Assignment: Transcribe the lines below exactly, beginning with the line that holds "Given: Click the Sleeve_Length column header" and ending with the final line, both included. Pictures are to be left out.

=-=-=

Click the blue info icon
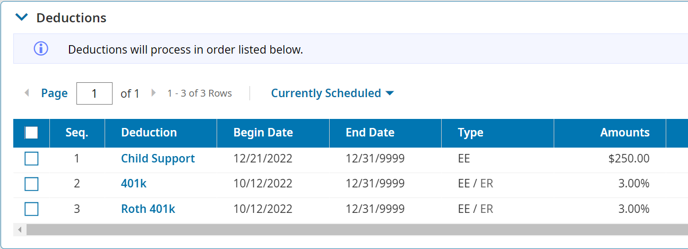688x249 pixels. click(x=41, y=49)
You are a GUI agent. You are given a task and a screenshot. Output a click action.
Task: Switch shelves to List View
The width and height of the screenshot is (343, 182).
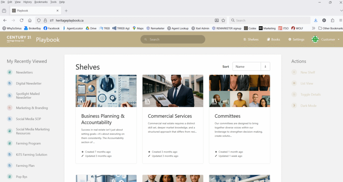pos(294,83)
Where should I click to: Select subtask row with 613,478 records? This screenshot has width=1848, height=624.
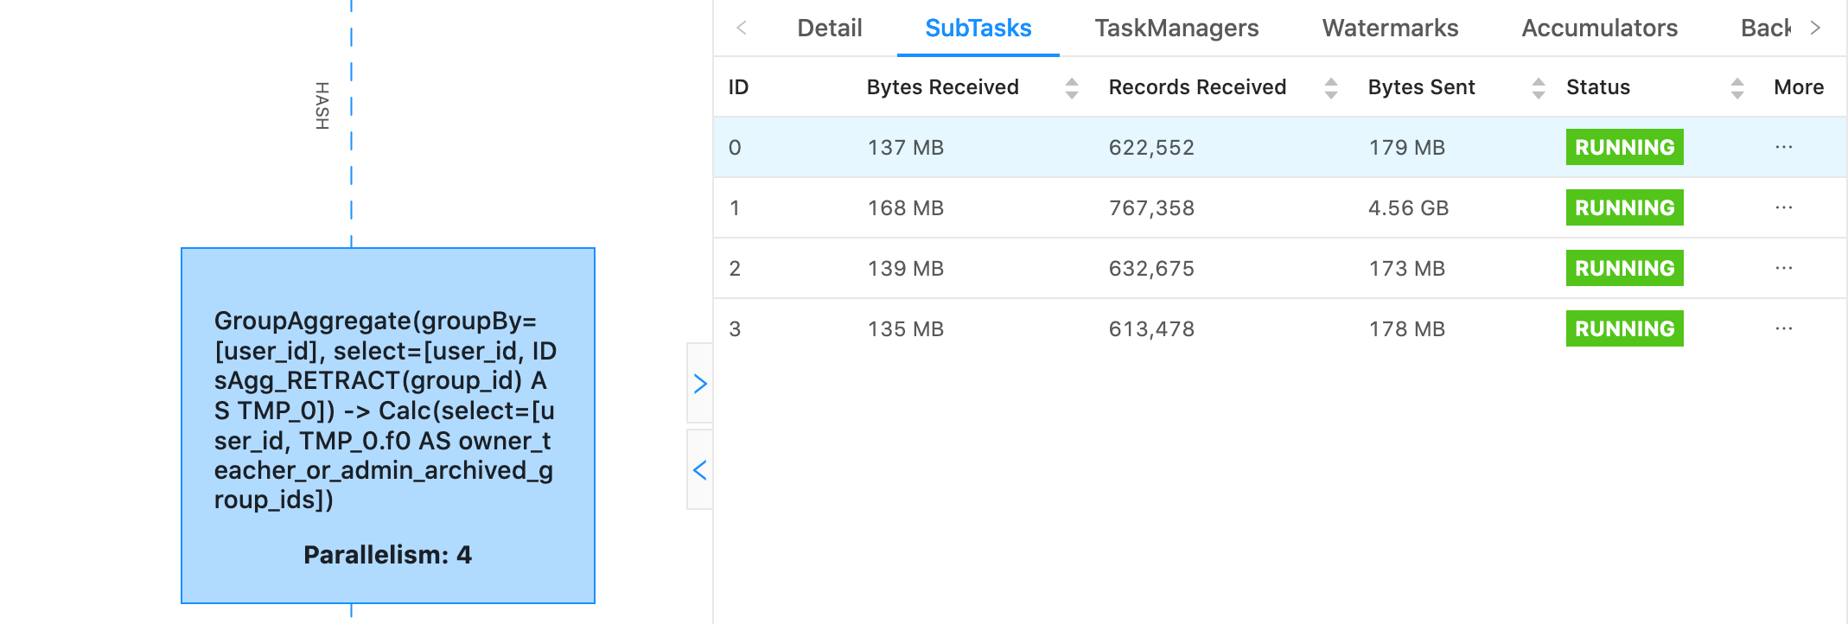(x=1150, y=329)

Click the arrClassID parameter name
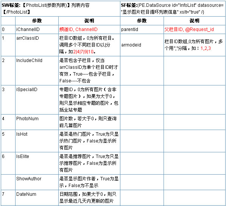pyautogui.click(x=28, y=38)
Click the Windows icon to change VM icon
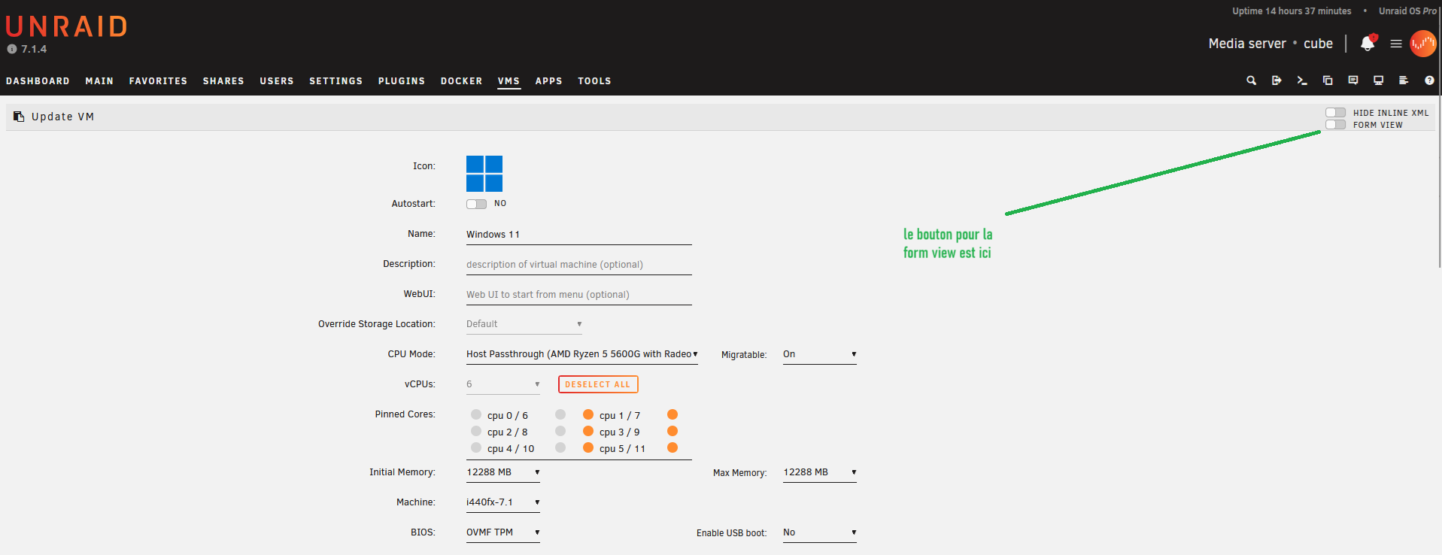 coord(484,174)
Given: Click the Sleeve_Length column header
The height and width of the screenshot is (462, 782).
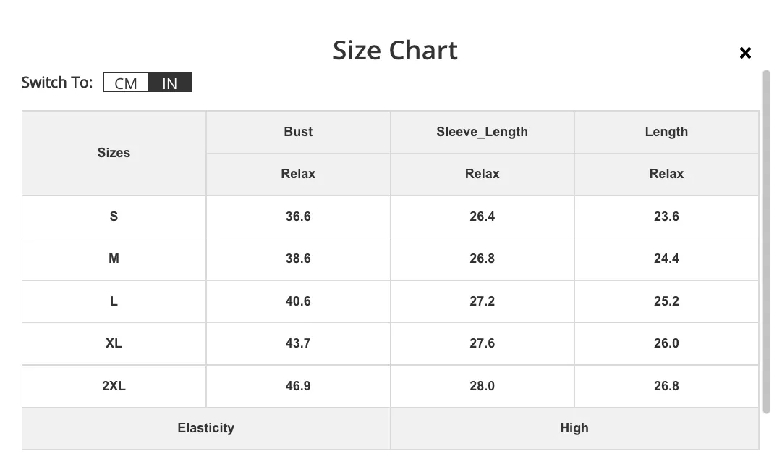Looking at the screenshot, I should (483, 132).
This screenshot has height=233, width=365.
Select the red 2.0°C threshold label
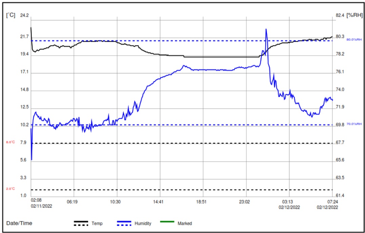coord(11,189)
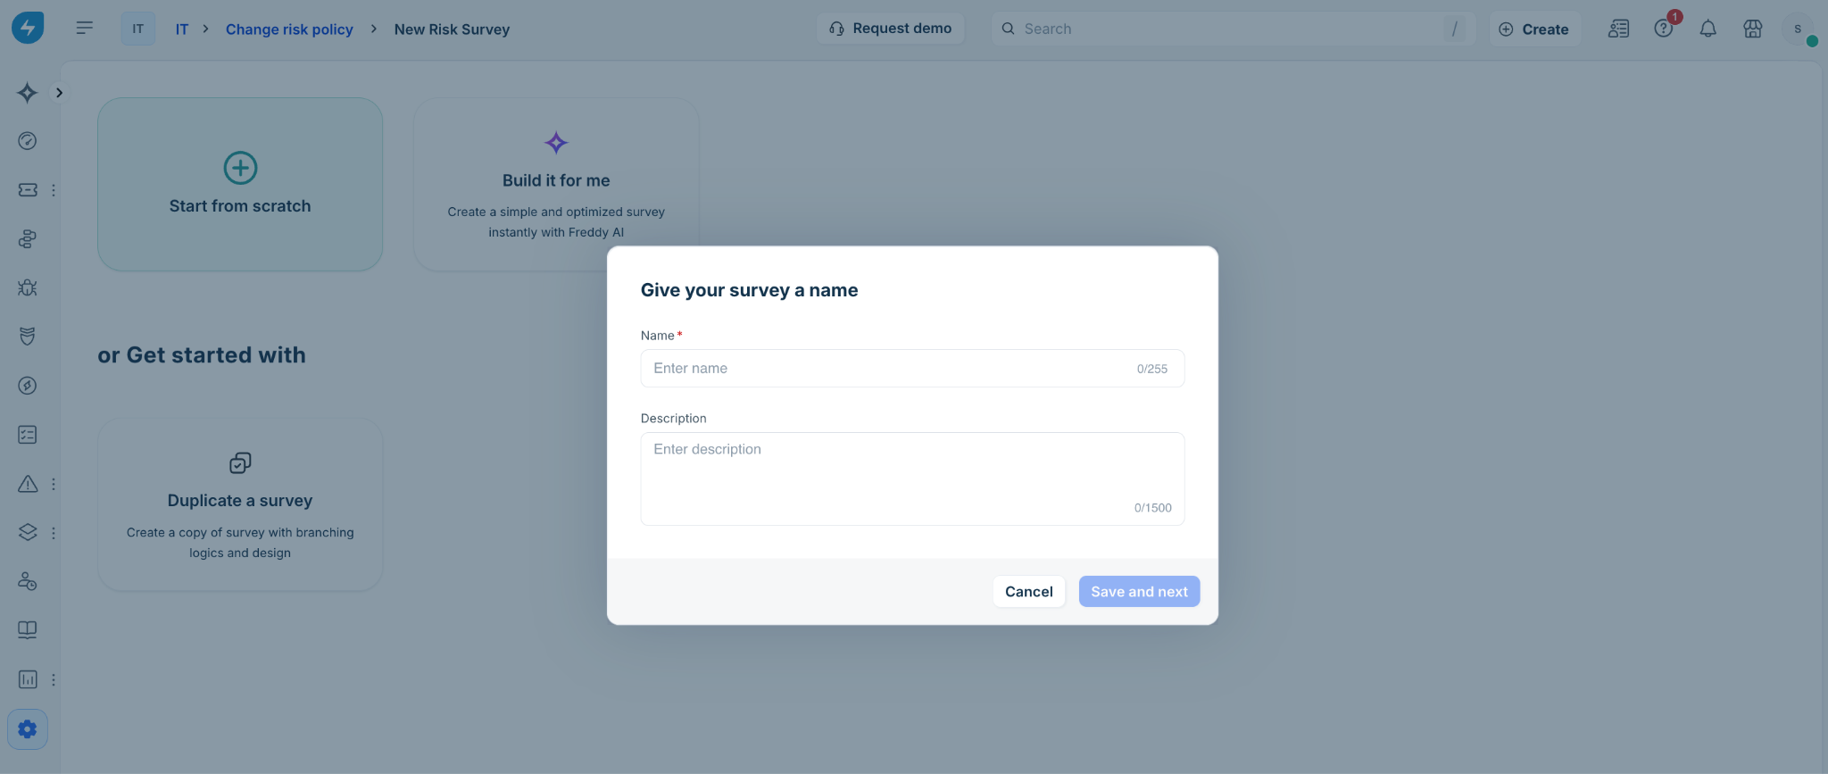
Task: Expand the sidebar with chevron arrow
Action: pyautogui.click(x=59, y=92)
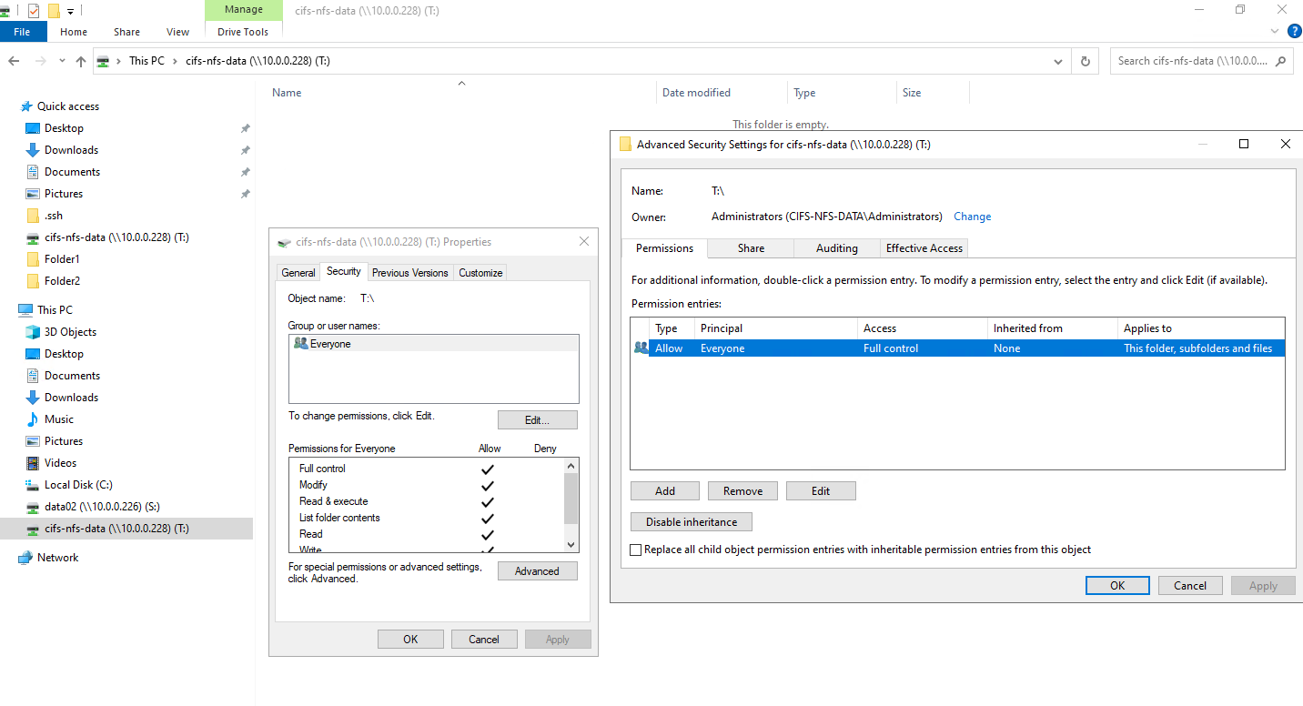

=-=-=

Solution:
Given: Click the Sleeve_Length column header
The height and width of the screenshot is (462, 782).
Looking at the screenshot, I should (483, 132).
This screenshot has height=233, width=365.
Select the red 2.0°C threshold label
coord(11,189)
Task: Expand the sidebar with chevron arrow
Action: pyautogui.click(x=59, y=92)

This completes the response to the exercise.